Je me souviens, Tahiti

Publié par Marie  - Catégories :  #Atelier, #Marie

Je me souviens, Tahiti

Je me souviens de mon pied cherchant la fraîcheur du drap housse dans cette nuit où tout devient moite en un instant.

Je me souviens des miaulements bruyants et insistants des chattes en chaleur, errant sous les étoiles brillantes à la recherche d’un mâle. Des nuits entières à ne pouvoir dormir et des petits déjeuners où le père, la mère et moi-même piquions du nez dans nos bols tout en pestant contre ces chattes pleines de désirs.
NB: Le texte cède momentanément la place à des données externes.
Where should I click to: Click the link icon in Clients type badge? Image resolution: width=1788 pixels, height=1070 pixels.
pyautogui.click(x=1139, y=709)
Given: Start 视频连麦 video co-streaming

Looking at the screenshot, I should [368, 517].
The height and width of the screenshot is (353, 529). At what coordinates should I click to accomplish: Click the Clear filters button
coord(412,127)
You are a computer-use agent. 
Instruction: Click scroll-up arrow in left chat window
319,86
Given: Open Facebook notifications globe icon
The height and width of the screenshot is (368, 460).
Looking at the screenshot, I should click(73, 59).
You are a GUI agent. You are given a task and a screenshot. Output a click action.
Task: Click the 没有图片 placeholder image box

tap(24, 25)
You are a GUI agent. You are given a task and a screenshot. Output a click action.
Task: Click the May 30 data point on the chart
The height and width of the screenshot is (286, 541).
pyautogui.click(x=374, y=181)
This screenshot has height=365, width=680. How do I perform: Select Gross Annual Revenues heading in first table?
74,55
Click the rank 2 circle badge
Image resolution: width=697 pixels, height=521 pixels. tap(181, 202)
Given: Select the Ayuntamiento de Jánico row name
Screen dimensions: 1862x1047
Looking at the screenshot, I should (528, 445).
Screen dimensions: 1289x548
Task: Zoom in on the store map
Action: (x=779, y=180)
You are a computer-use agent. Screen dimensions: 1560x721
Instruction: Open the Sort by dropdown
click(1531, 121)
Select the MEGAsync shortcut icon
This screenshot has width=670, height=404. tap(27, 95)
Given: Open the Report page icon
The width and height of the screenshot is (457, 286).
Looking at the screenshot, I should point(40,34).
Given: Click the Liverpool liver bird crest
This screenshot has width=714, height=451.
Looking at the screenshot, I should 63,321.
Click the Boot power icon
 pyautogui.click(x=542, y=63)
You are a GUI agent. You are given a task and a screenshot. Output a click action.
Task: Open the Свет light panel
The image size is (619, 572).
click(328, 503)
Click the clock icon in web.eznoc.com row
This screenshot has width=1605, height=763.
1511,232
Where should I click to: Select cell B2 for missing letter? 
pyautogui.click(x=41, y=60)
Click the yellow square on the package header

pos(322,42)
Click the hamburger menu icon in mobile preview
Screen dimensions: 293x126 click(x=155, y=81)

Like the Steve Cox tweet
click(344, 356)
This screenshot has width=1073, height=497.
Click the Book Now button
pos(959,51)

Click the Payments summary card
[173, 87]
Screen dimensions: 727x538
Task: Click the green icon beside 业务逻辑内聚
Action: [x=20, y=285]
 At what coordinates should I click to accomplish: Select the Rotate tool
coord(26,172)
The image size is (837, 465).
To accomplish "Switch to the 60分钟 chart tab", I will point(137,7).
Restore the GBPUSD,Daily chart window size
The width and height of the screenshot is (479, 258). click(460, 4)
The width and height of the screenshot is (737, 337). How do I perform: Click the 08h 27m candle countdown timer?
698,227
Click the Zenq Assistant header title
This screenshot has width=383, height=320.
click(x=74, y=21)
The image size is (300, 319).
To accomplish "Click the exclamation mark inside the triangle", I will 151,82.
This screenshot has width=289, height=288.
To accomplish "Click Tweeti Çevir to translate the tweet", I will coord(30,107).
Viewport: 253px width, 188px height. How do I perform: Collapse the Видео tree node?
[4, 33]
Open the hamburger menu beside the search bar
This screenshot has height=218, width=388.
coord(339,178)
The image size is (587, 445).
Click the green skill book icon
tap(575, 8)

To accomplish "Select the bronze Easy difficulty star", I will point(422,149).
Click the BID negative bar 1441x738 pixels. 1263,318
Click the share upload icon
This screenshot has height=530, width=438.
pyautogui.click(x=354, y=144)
Je me souviens des réveils nocturnes au bruit des fruits trop mûrs chutant avec fracas sur le toit en tôle des voisins. La mangue fait « flop », la noix de coco, « bang ».

Je me souviens de ces coqs fous qui chantent à n’importe quelle heure de la nuit et même de la journée.

Je me souviens du tendre vrombissement de l’avion venant de France. Il est donc 4h30 du matin s’il n’a pas de retard. Je me rendors, rassurée.

Je me souviens de ces rideaux faits maison au tissu rose de très bonne qualité venant de France assortis à mon dessus de lit à volants, assortis à mes abat jours à pinces, assortis au sentiment bourgeois parisien de ma mère déracinée sur cette île tropicale.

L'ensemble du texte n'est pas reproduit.